Еще больше сторонников имела версия самоубийства, с очевидностью подтверждавшаяся тяжелой предсмертной ситуацией и «упадочными» настроениями поэта. Нищета явилась уделом, разумеется, не одного Поплавского, но целого «незамеченного поколения» молодых изгнанников, выросших на асфальте чужих европейских столиц и, в отличие от «старших», на которых они были в обиде, не успевших насладиться жизнью при старом русском режиме. То была, заметим, не бедность, а именно горчайшая нищета, каковая, по вещему слову папаши Мармеладова, являет собой несомненный «порок-съ» (не стану приводить хрестоматийных цитат из Ходасевича и Зинаиды Гиппиус, рисующих отчаянные условия молодых русских литературных парижан), но и эту жалкую жизнь Поплавский в конце концов научился бы (и действительно научился) переносить, если бы к ней не примешивались совсем уже унизительные разочарования литературного свойства. «Но что, собственно, произошло, — писал Поплавский, — в метафизическом плане, оттого что у миллиона человек отняли несколько венских диванов сомнительного стиля и картин нидерландской школы малоизвестных авторов, несомненно, поддельных, а также перин и пирогов, от которых неудержимо клонит к тяжелому послеобеденному сну, похожему на смерть, от которого человек встает совершенно опозоренный?»
В самом деле, решительно ничего. Ну реквизировали пару-тройку диванов, целее будут.
Но что делать, скажите на милость, если вы годами пишете изумительно тонкие стихи и все вокруг признают ваш замечательный дар, а печатать их соглашаются гомеопатическими дозами, один куцый прижизненный сборник, да и тот варварски искореженный людьми, пошлейшие вкусы которых способны довести до отчаяния? Как, черт возьми, прикажете поступать, если вы автор двух оригинальных, артистичных романов (впервые они были полностью опубликованы лишь в 1993 году!), обреченных скитаться в разрозненных повременных выдержках, — когда уже все генералы всех разгромленных доблестных воинств пошли по девятому мемуарному кругу, все березки невозвратной земли не раз и не два обмазаны ностальгическими выделениями, все юнкера поименно вспомянуты, а курсистки эротически оплаканы, когда для любой стародевичьей или казачьей эмигрантской макулатуры находился издатель и только Поплавского годами, как баснями соловья, кормили обманными обещаниями о каком-то неведомом доброхоте, может, в Париже, а может, в Берлине, вот он уже появился вдали, который непременно вывалит из кармана недостающие полторы тысячи франков — несбыточные, недостижимые деньги.

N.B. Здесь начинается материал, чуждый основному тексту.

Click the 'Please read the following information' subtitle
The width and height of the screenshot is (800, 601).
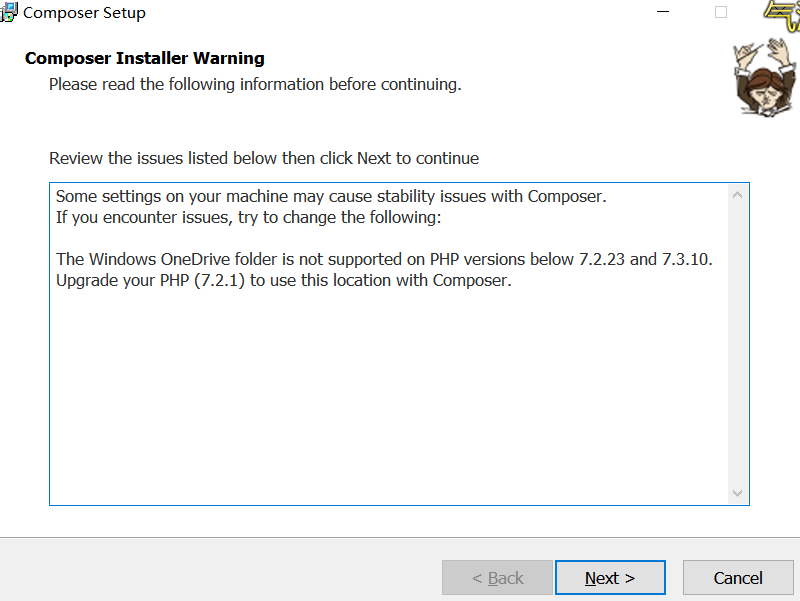pos(255,84)
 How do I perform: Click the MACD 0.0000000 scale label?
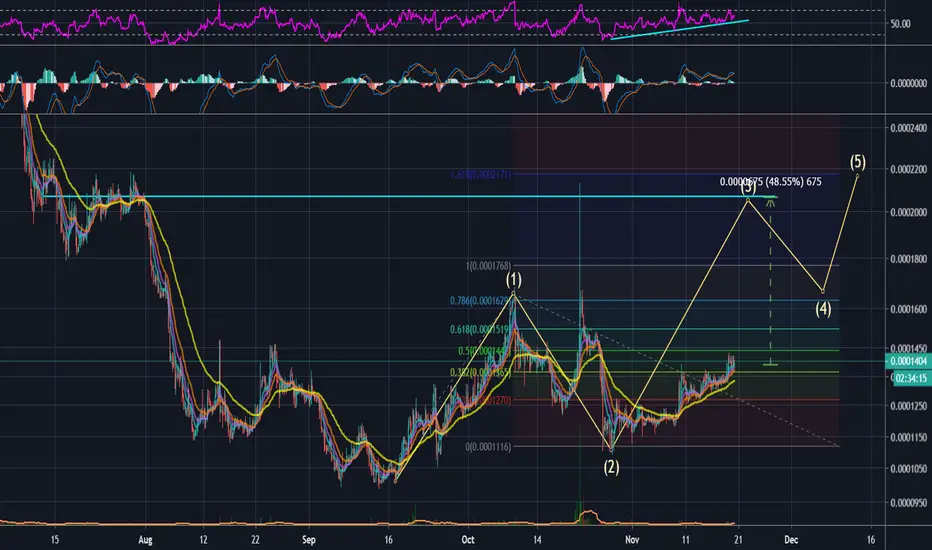908,83
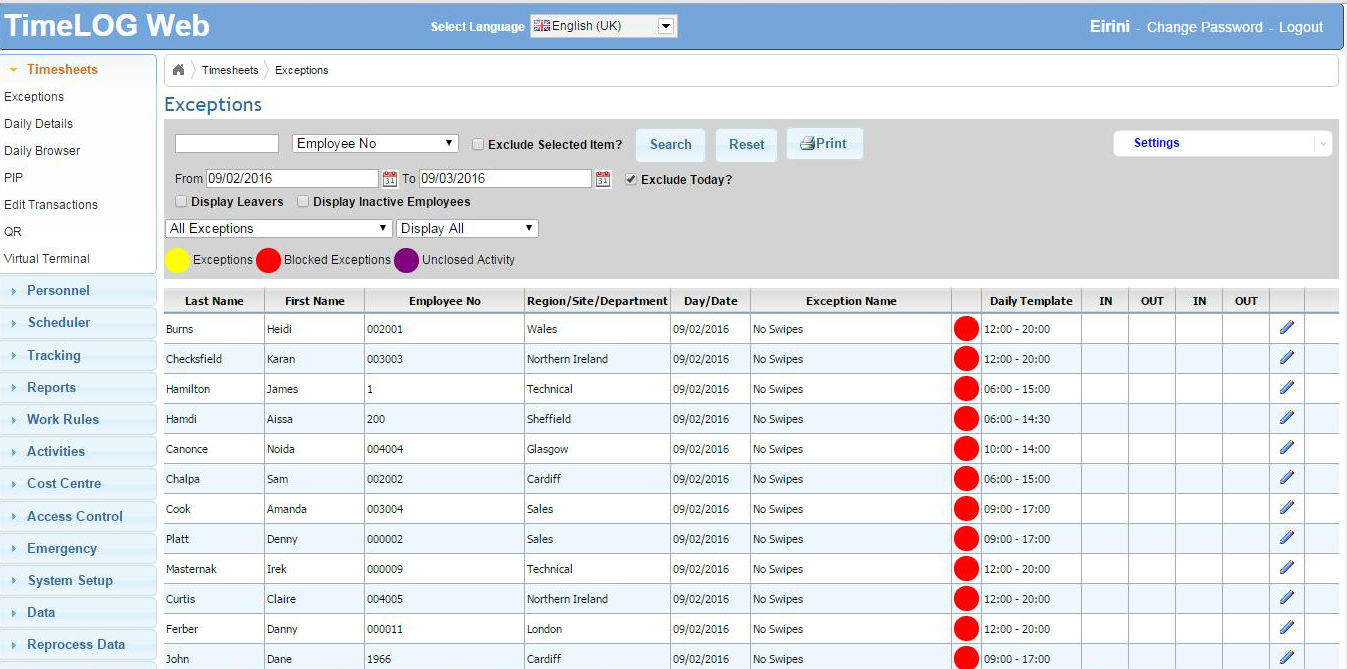Click edit pencil for Heidi Burns row

coord(1286,328)
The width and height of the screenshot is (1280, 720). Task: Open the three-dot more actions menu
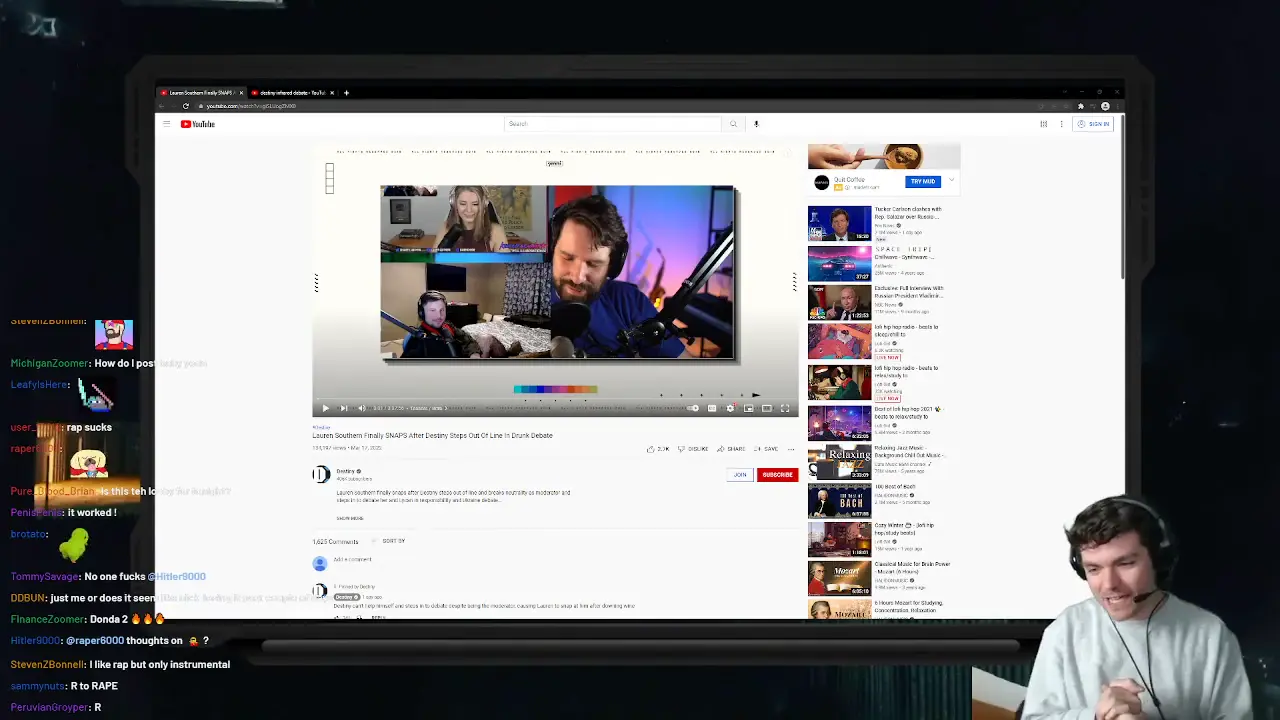[x=791, y=449]
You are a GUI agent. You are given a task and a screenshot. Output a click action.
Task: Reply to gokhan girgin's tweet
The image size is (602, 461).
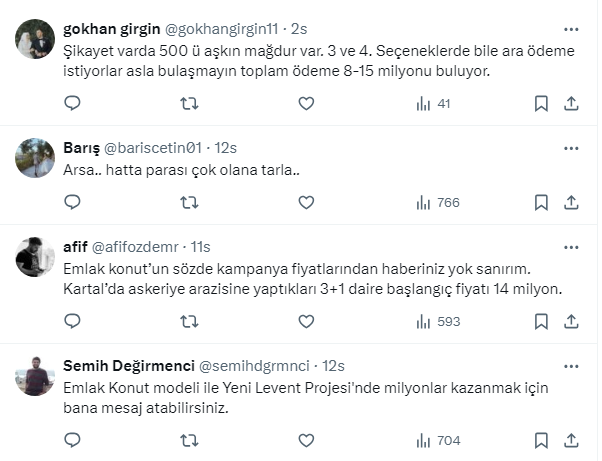click(72, 103)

В посмертно опубликованных «Дневниках» Поплавского, в которые потом с рассудочным сокрушением вчитывались знаменитые философы и критики эмиграции, находя в этих горьких и чадных страницах подтверждение своим концепциям современной души, находим такие строки: «Три дня отдыха, три дня несчастий, полужизни, полуработы, полусна… Мертвый, навязчивый карточный хаос до утра, до изнеможения. Муки, мания преследования, мания величия, планы равнодушия и мести, темные медитации сквозь гвалт и топот дома, при сиротливо открытой двери на по-осеннему тревожное, яркое небо… Жаркий день, истерика поминутно то надеваемого, то снимаемого пиджака, и медленный, чуть видный возврат из переутомления в жизнь, сквозь недостаток храбрости, величия, торжественности, обреченности». И еще: «Жизнь буквально остановилась. Сижу на диване и ни с места, тоска такая, что снова нужно будет лечь, часами бороться за жизнь среди астральных снов. Все сейчас невозможно, ни роман, ни даже чтение. Глубокий, основной протест всего существа: куда ты меня завел? Лучше умереть».

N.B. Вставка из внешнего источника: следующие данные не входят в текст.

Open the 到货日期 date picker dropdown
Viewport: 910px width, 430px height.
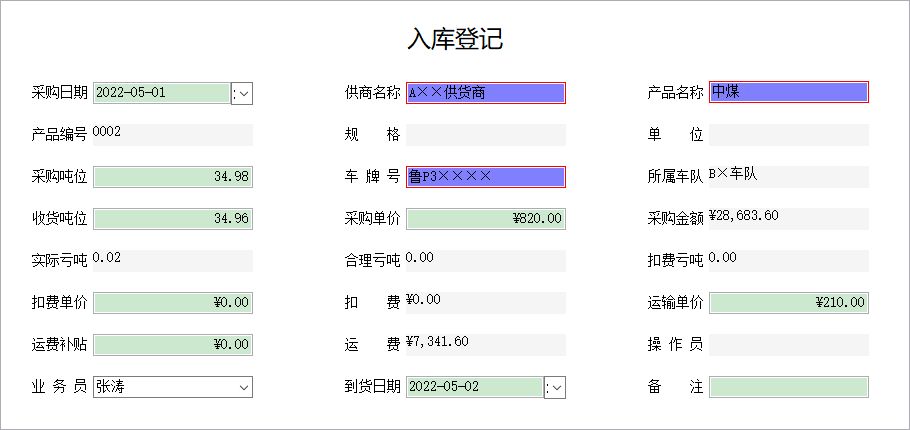(x=555, y=388)
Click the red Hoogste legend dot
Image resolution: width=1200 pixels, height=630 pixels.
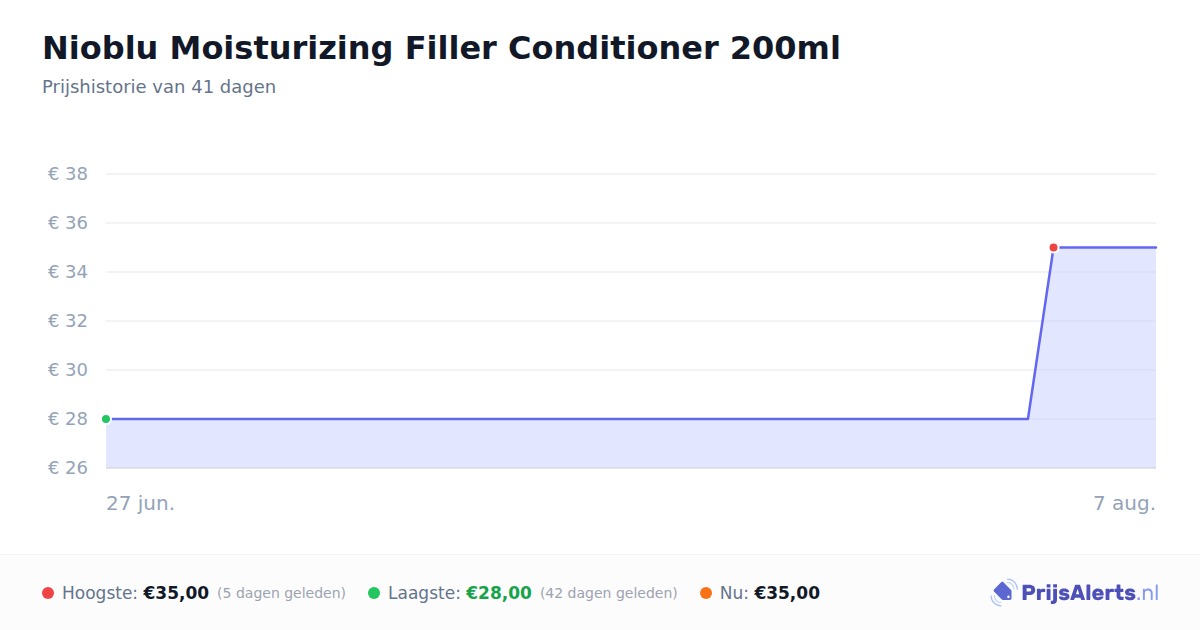48,593
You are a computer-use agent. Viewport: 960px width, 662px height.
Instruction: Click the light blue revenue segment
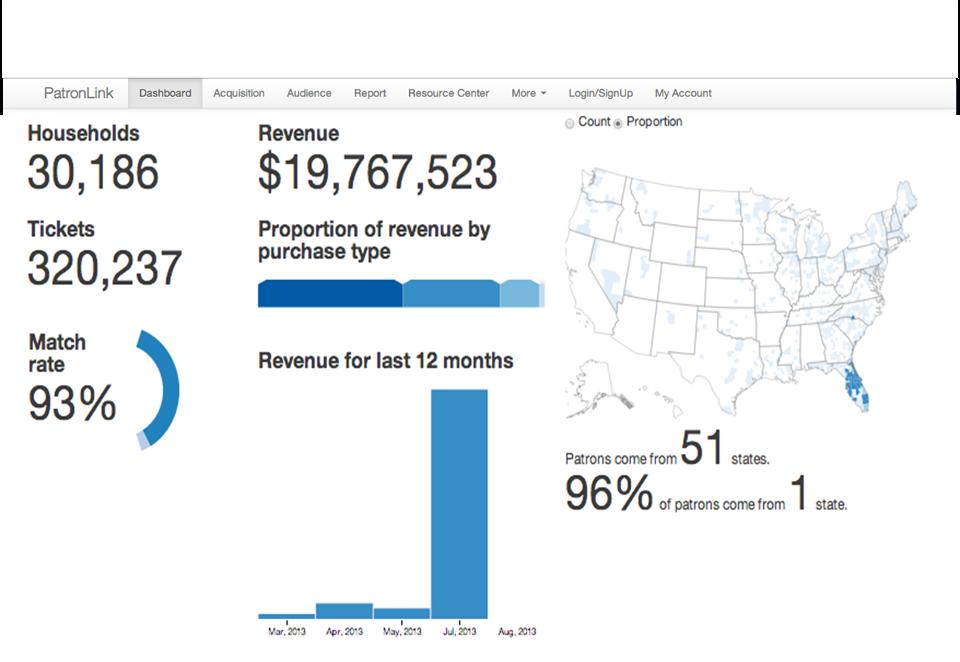pyautogui.click(x=519, y=294)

Такие признания полнозвучно рифмуются с версией самоубийства, хотя Поплавский, в отличие от некоторых проклятых поэтов столетия, не был одержим суицидальным неврозом: приступы тяжелого сплина, тоски и тревоги происходили у этого мистика и превосходного спортсмена на фоне свойственного ему языческого жизнелюбия, едва ли эту страсть к жизни изничтожая дотла.
В 1986 году в журнале «Синтаксис» (№ 16. С. 164–169) была напечатана заметка Ильи Зданевича, окончательно, по мнению некоторых комментаторов, и в том числе издателя прозы Поплавского, Луи Аллена, проясняющая обстоятельства смерти поэта. Вот из нее отрывок: «Мистицизм, нищета, сомнительные знакомства, быть может, отчаяние. Последние месяцы я встречался с Борисом каждые две недели в мэрии, куда он приходил за получкой пособия — семь франков в день, от которого, по его словам, „болели десны“, и в вечерней библиотеке, где он штудировал немецкую философию, которая хороша на сытый желудок. Какие-то богатые знакомые таскали его по кабакам, в качестве приправы. Однажды он попросил у них помощи. Они отказали, но зато посоветовали попробовать героин. Когда в заключительный вечер обнаружились признаки отравления — отравление порошками было случайным — и Поплавского вздумали было отправить в лечебницу, он вознегодовал: случай станет известным полиции и его, несомненно, за это лишат драгоценного пособия. Он, мол, и так отоспится. Карета скорой помощи повернула обратно. Но поутру Поплавского уже нельзя было разбудить».